Principais preocupações

Na nota, a Ajufe e a AMB destacam, entre outros os seguintes “pontos inquietantes”:

— “O esvaziamento de fato da proteção atual das áreas úmidas e do Pantanal, que será o bioma brasileiro mais afetado pelo novo Código Florestal. Com a nova lei, essas áreas passam a ser amplamente utilizáveis e desmatáveis (art. 4º, parágrafo 3º), ficando para o Poder Público (e o juiz) o papel de simples aplicador de “recomendações técnicas dos órgãos oficiais de pesquisa” (art. 10). Recomendações? Que órgãos oficiais de pesquisa? Como se vê, em termos de insegurança jurídica e risco de litigiosidade, o texto e o conceito de “leito regular” dos rios (art. 3º, XIX) falam por si mesmos”.

— “Também causa surpresa, depois de a questão ter sido pacificada nos Tribunais, a tentativa de integralmente transferir para os municípios a fixação da extensão e grau de proteção das matas ciliares, de encostas, de manguezais e dunas (art. 4º, parágrafo 8º), como se os maiores desastres ambientais da atualidade, com perdas de preciosas vidas humanas, não tivessem ocorrido exatamente nessas áreas”.

— “A aparente previsão de que, a partir da nova Lei, em reversão completa do sistema atual, a União e os Estados só poderão proteger espécies da fauna e da flora ameaçadas de extinção se desapropriarem os milhares de imóveis em que estas ainda venham a se encontrar, o mesmo valendo para a conservação das restingas, veredas e várzeas (art. 6º).
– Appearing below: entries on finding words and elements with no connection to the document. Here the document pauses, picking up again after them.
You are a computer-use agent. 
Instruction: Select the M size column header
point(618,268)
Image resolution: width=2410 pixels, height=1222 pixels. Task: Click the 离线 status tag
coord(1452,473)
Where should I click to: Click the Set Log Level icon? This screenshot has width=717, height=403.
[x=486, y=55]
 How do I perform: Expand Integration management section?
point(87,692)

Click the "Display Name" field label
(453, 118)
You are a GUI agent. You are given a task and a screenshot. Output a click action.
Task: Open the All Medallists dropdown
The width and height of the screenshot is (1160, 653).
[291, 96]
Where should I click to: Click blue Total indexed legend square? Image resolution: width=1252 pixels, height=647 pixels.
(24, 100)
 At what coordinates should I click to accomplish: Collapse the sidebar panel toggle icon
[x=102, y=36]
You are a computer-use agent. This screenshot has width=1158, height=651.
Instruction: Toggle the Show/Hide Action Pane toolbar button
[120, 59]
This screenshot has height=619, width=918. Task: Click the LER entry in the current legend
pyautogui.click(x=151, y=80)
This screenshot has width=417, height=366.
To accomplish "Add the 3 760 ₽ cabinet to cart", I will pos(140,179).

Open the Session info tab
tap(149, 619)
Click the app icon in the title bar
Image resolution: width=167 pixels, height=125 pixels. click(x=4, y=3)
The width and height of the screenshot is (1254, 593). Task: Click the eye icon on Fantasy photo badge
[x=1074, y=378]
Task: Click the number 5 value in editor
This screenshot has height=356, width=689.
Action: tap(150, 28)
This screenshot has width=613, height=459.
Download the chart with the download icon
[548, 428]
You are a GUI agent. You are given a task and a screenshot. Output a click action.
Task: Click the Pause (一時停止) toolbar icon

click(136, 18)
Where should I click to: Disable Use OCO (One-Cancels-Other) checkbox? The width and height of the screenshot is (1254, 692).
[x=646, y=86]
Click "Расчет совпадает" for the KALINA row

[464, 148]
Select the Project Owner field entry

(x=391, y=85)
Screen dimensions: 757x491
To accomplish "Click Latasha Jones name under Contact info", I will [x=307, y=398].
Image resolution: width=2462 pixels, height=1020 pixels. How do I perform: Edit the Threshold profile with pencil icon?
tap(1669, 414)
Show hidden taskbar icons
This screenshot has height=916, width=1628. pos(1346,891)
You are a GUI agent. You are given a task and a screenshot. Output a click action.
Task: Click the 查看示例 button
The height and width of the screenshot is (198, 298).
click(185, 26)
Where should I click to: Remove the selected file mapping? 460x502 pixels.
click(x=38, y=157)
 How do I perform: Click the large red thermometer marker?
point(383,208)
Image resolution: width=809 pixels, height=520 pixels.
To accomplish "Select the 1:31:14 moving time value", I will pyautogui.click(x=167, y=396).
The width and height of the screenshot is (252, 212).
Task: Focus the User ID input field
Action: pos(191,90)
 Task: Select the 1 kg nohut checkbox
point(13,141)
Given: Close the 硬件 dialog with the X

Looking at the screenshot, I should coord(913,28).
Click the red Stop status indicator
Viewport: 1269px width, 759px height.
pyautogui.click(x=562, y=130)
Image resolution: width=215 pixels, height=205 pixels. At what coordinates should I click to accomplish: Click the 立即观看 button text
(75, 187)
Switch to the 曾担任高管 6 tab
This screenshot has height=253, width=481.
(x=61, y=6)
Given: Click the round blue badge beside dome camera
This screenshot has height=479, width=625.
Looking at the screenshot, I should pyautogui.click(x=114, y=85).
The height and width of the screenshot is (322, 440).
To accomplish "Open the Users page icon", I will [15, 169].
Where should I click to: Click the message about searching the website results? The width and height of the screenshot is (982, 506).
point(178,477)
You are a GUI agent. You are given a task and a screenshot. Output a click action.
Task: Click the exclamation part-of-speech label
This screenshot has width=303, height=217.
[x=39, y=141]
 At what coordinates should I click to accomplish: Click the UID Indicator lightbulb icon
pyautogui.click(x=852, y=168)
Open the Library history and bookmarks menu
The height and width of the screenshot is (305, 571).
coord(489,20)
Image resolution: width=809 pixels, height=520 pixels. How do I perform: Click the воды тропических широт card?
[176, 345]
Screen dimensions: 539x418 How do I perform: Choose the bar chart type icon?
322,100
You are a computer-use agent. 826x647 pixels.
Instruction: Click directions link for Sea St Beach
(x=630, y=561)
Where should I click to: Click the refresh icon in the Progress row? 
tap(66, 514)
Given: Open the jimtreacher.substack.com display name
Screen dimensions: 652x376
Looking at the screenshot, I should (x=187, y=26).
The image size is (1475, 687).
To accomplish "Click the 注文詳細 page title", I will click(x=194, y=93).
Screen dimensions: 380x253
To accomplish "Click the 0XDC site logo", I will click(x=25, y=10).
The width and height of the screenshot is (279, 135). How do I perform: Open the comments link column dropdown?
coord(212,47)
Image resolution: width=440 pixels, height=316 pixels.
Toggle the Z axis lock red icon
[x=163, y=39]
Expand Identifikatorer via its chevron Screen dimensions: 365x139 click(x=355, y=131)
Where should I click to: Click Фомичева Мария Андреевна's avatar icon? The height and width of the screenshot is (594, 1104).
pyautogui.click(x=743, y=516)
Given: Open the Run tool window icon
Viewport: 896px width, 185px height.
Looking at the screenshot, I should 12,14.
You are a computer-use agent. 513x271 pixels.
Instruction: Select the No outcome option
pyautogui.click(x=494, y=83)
Além de esse dispositivo contradizer outros do mesmo texto, a prevalecer essa tese, o Brasil ficará impossibilitado de cumprir as obrigações que assumiu em tratados internacionais”.

— “O uso de carvão vegetal de espécies nativas, na atividade industrial (siderurgia, principalmente), não só continua permitido, o que em si é uma das maiores causas do desmatamento de florestas no Brasil, como a partir da nova lei a “reposição florestal” — isto é, o replantio — será feita mediante “espécies preferencialmente nativas” (art. 32, parágrafo 4º). Ou seja, derruba-se mata virgem e se planta espécie exótica”.

— “Em dois dispositivos enigmáticos, a nova lei aparentemente tenta inviabilizar o combate administrativo e judicial aos grandes incêndios que devastam a vegetação nativa, mormente na Amazônia (art. 38, parágrafo 3º e 4º). Na mesma linha, dificultando a atuação judicial, regularizam-se em Área de Preservação Permanente não só as culturas permanentes e lenhosas agrícolas e de silvicultura (o que é feito corretamente pelo art. 63, caput), mas também todas as atividades “pastoris, de ecoturismo e turismo rural” (art. 61, caput)! Além disso, o texto parece indicar anistia incondicional e completa às mansões de lazer, casas de campo, hotéis e marinas construídos ilegalmente (art. 61, parágrafo 7º)”.

Apelo

A nota dos magistrados conclui com um “apelo à conciliação e pacificação”:

“Os conflitos florestais e ambientais devem ser resolvidos precipuamente pelo legislador, com a edição de leis claras, justas e tecnicamente estruturadas; o Judiciário é apenas o último recurso, o que recomenda reduzir, em vez de ampliar, a litigiosidade ambiental e florestal. Os magistrados brasileiros acreditam firmemente no alto discernimento da Senhora Presidenta Dilma Rousseff e no elevado espírito público dos membros do Congresso Nacional nesse nobre esforço de conciliação e pacificação legislativa dos conflitos florestais”.